Since the late 1980s mankind has been operating in overshoot. Our ecological footprint has exceeded the world’s biocapacity by about 30 percent. This means that the planet’s resources are being used faster than they can be renewed. The problem is especially acute for the Western countries which use 600 – 300 percent of their fair earth share.

A common belief of business people, politicians and lay people is that the problem of ecological overshot can be solved by increasing resource efficiency. But – as ecological economist Herman Daly convincingly argues – an improvement in resource efficiency alone is equivalent to having a larger supply of the factor whose efficiency increased. The price of that factor declines and more uses for the cheaper factor are found. So scale continues to grow. The main task of our age is to reduce the scale of the economy relative to the ecosystem.

Frugality must precede the resource efficiency. It requires a drastic cut back of the material side of our economic activities. We should use much less nature than we usually use today.

The strategies for real human development have to be based, not on increased production and consumption of economic goods, but on the creation and nurturing of “synergistic satisfiers” propped by a minimum of economic goods – suggests Chilean economist Manfred Max Neef. Frugality enters the picture here as the ability to find what is the essential use of material resources and economic goods needed to achieve the satisfaction of all basic needs in a given situation. This puts economic goods in their right place at the service of “healthy living”.

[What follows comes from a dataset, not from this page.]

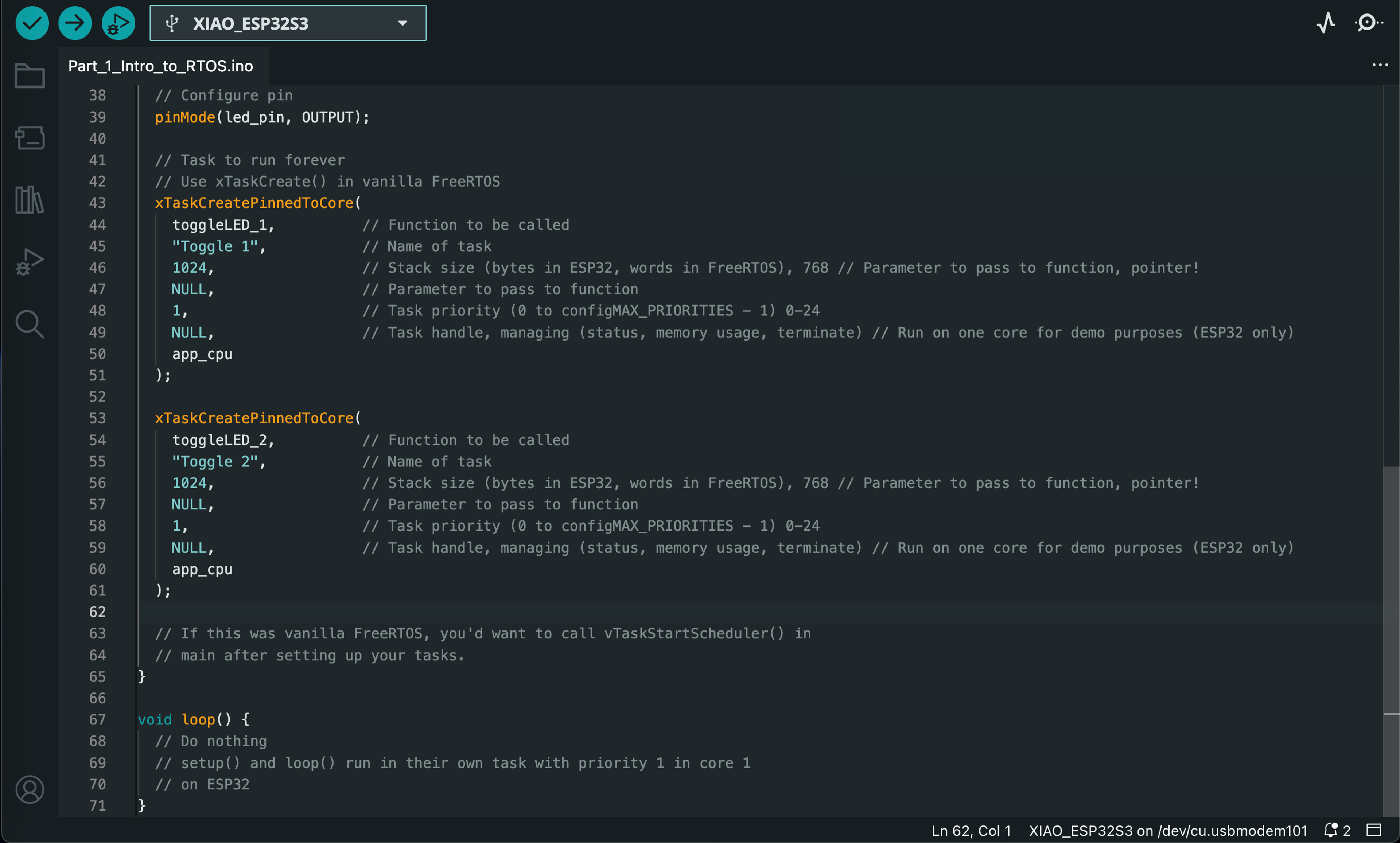Open the Search sidebar panel

click(x=30, y=325)
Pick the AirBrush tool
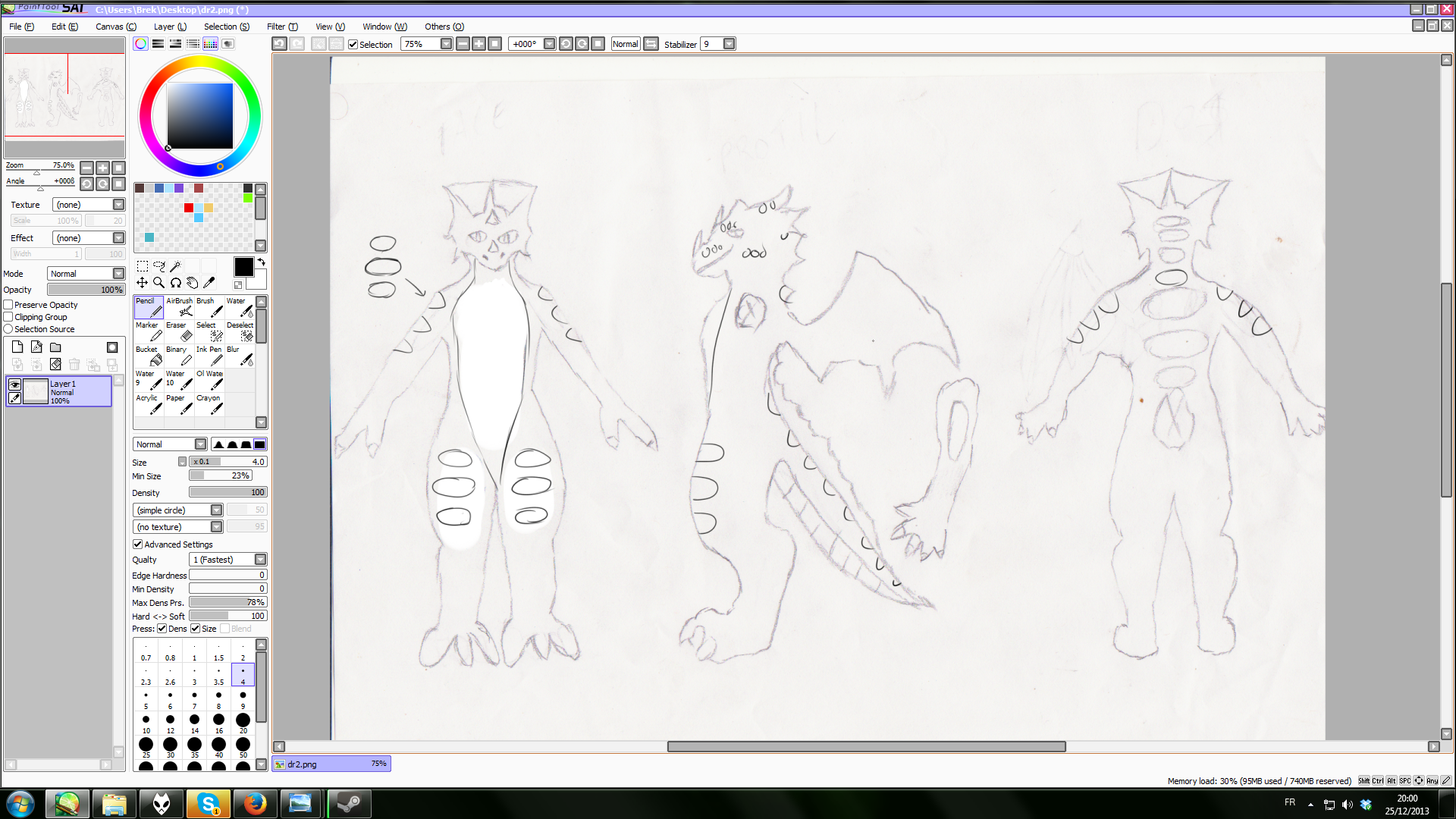 [x=179, y=307]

Frugality should not be about saying goodbye to material wealth and repressing all our desires. We should focus on how to deal with our wealth, how to satisfy our desires more deeply and how to enjoy a qualitatively better life by consuming less. The Slow Food Movement is a fantastic example. It is a way toward using more qualitative foods and meals, in a more convivial society, while recognizing the ecological limits of the earth. It is a way toward greater and more intense pleasure through accepting limits.